Reproduce the lines starting at the one that contains "Given: Bookmark this page with the star" and ending at the one that contains "tap(878, 141)", both included. Leave the pictures out of your answer.

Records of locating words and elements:
------------------------------------------------
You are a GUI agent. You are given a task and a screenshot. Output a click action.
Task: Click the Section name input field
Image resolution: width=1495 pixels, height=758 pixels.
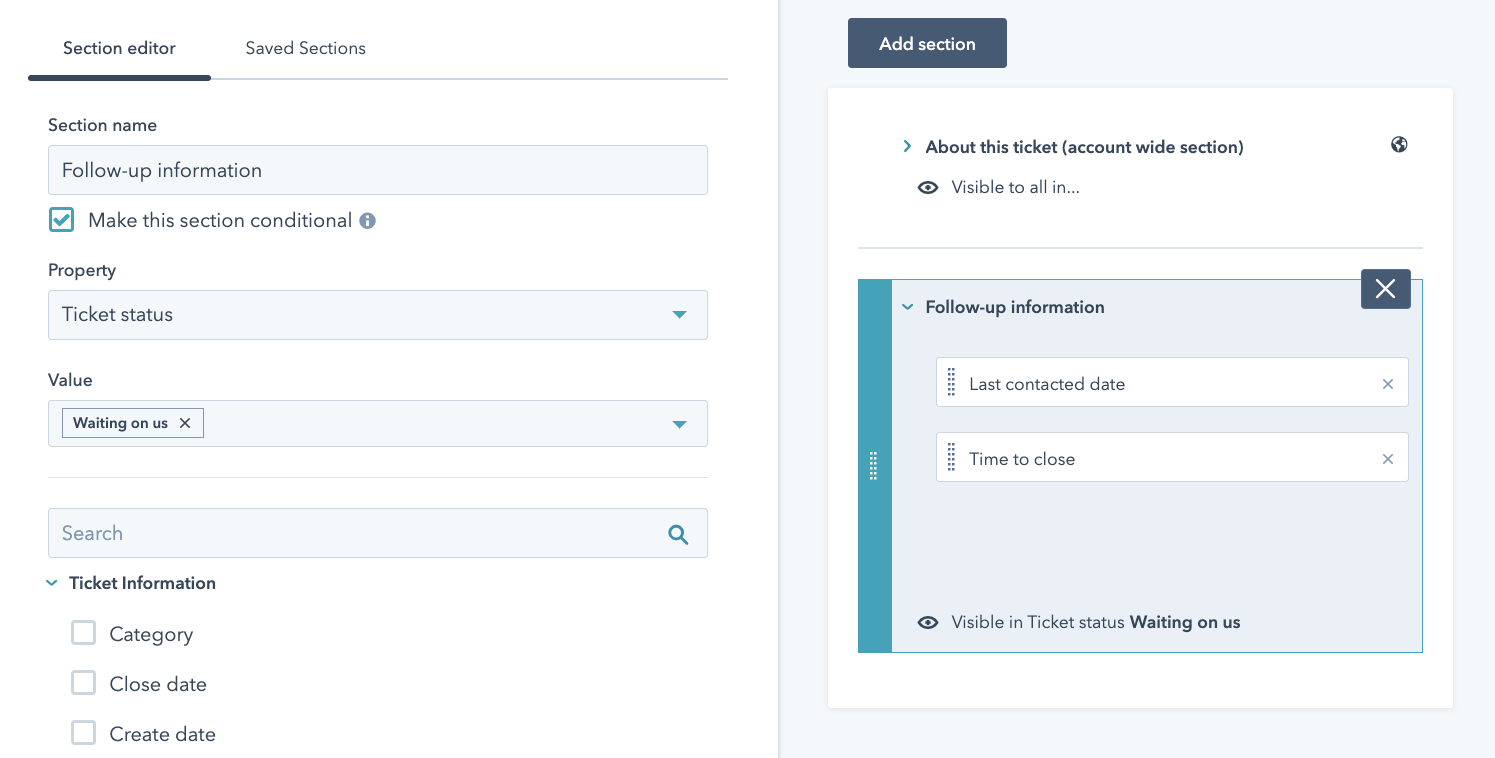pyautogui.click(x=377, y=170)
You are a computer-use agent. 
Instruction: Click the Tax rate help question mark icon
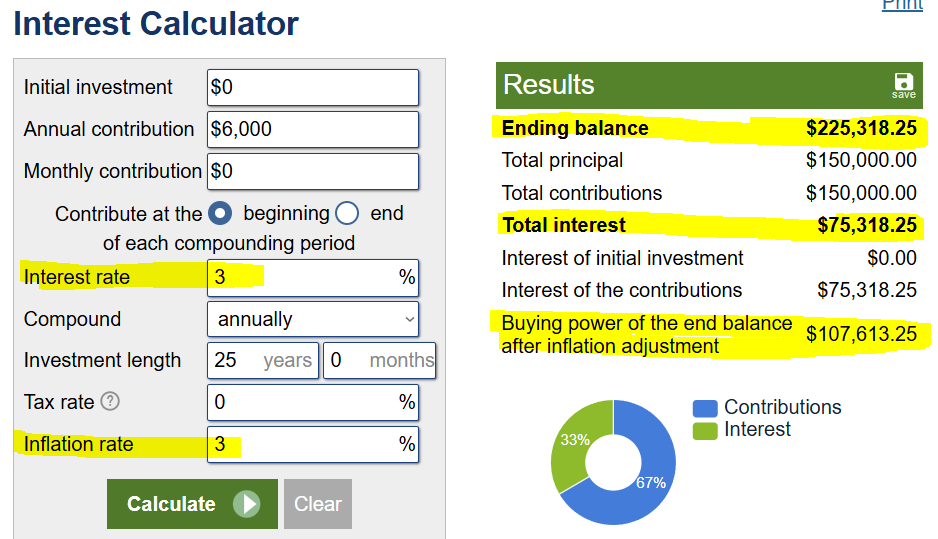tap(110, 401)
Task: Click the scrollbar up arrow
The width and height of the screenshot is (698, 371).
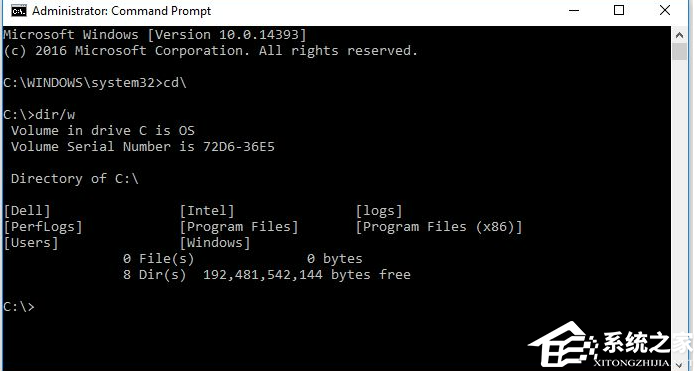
------------------------------------------------
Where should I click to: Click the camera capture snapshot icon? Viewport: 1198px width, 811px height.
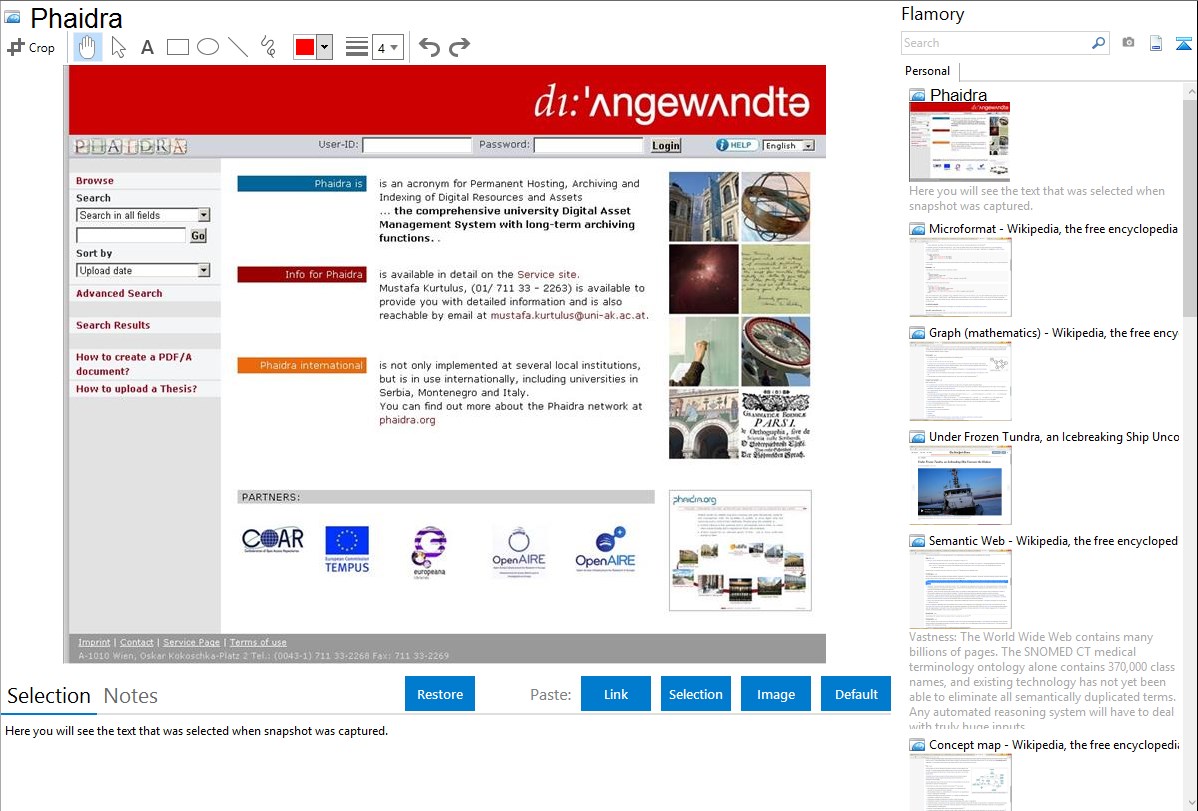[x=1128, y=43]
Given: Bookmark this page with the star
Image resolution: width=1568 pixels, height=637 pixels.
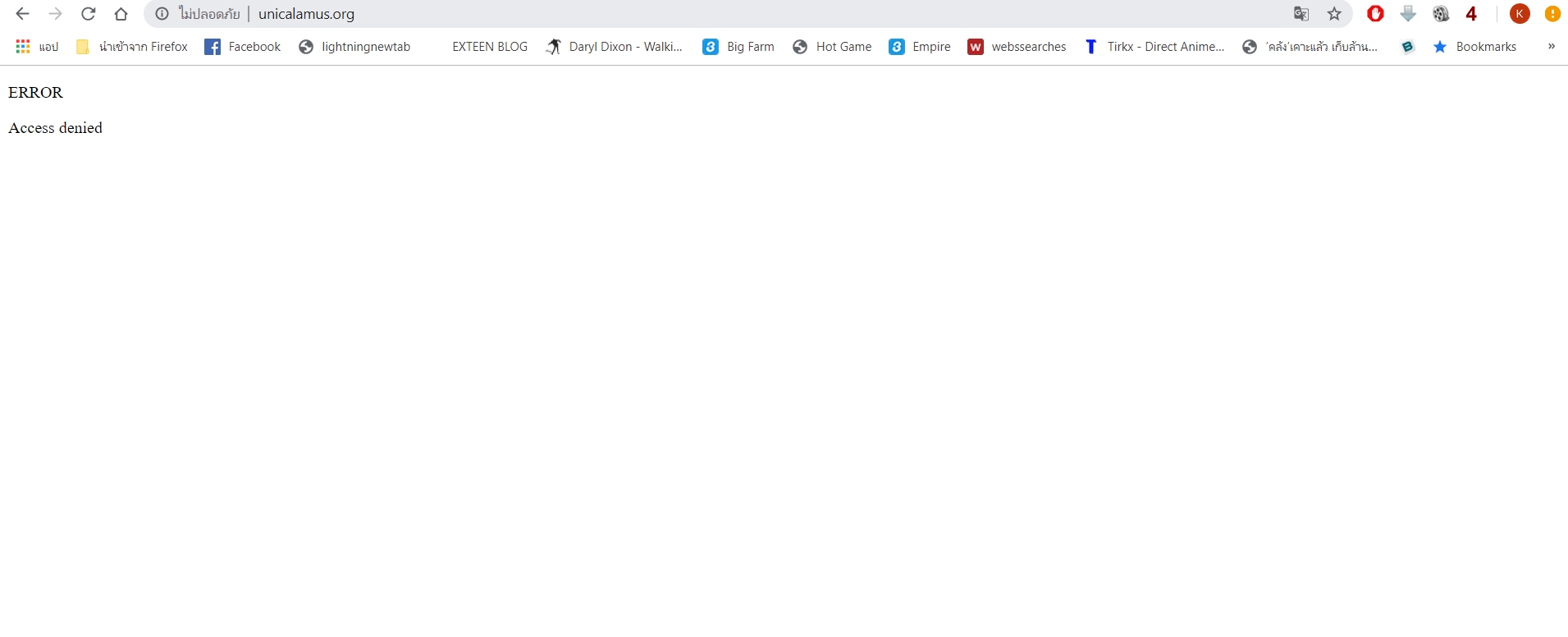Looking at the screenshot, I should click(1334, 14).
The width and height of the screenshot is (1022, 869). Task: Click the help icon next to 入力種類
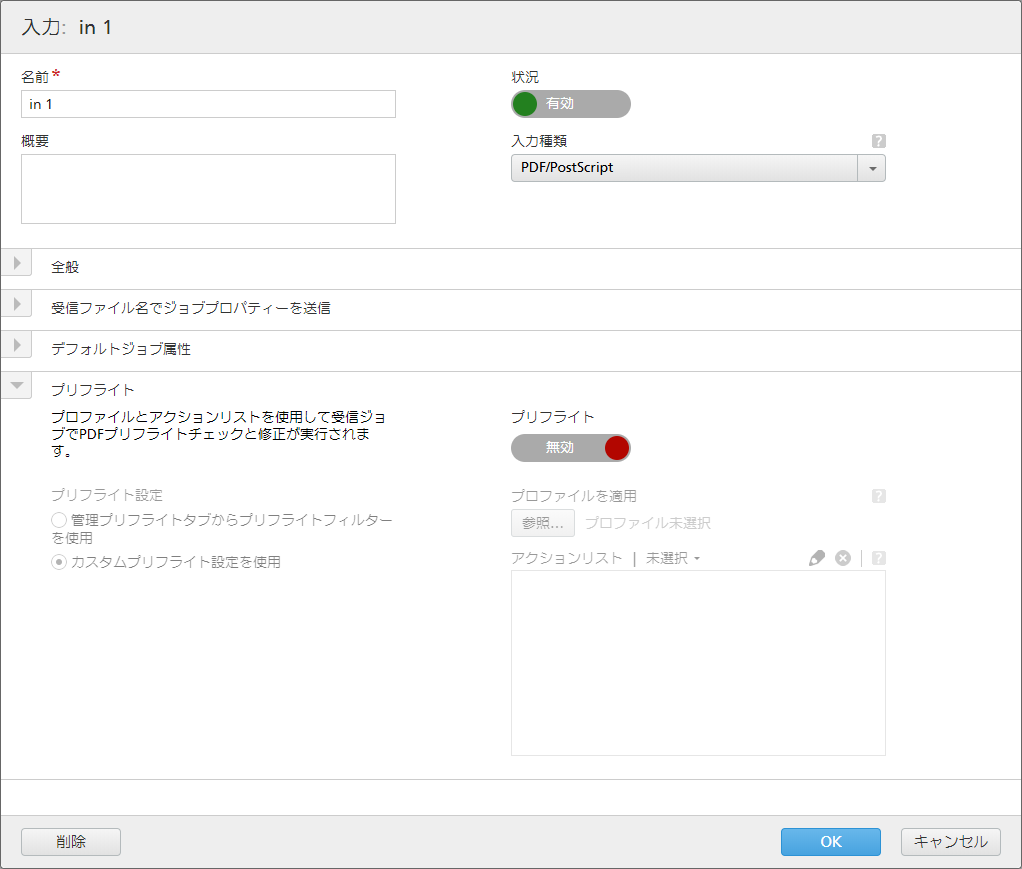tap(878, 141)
------------------------------------------------
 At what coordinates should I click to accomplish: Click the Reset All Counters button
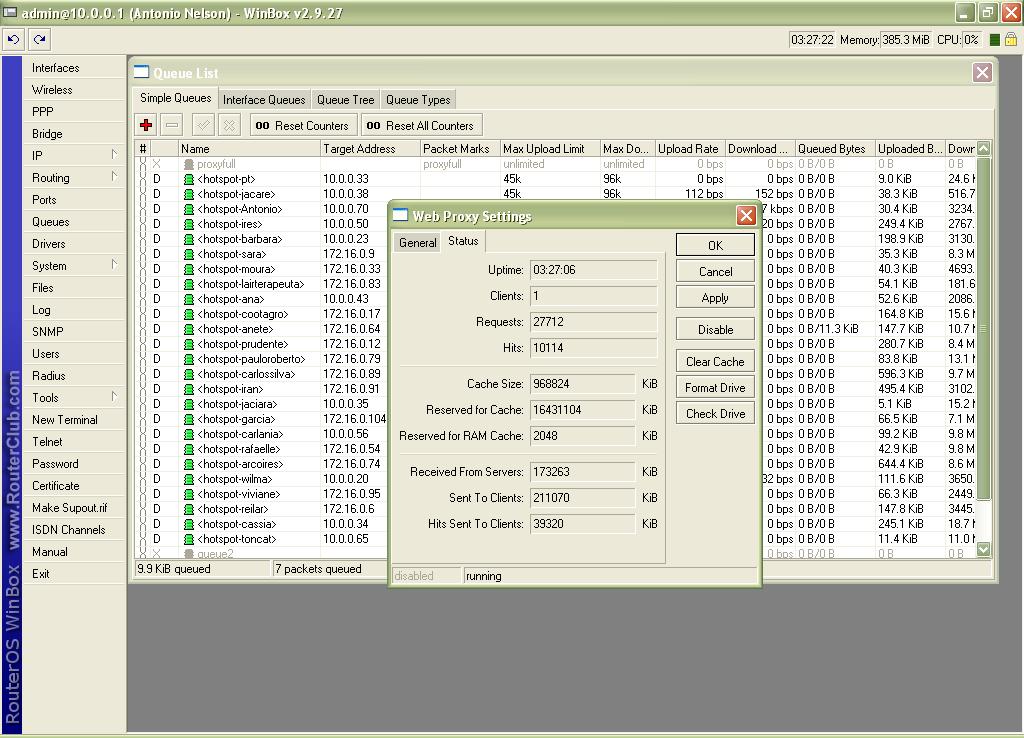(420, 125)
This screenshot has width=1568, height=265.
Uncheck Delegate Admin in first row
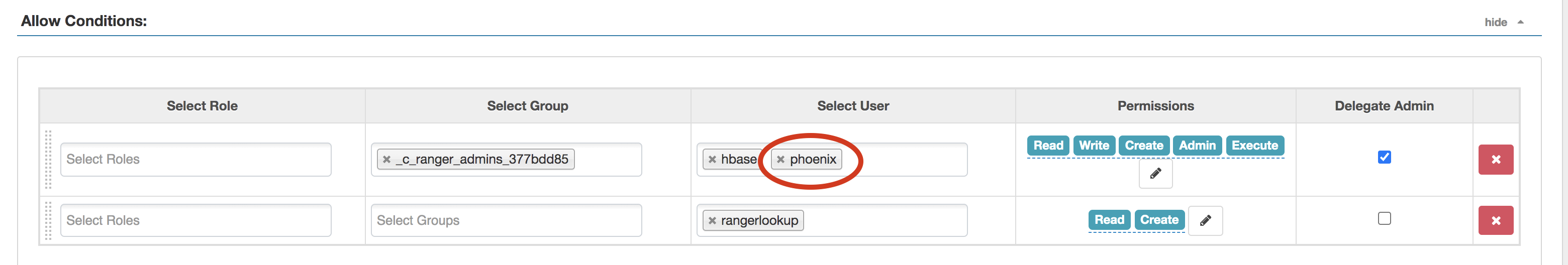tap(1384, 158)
------------------------------------------------
§ **Result of the exercise**
Given: Bookmark this page with the star
Image resolution: width=1568 pixels, height=637 pixels.
Looking at the screenshot, I should click(1334, 14).
The width and height of the screenshot is (1022, 869). Task: Click the help icon next to 入力種類
tap(878, 141)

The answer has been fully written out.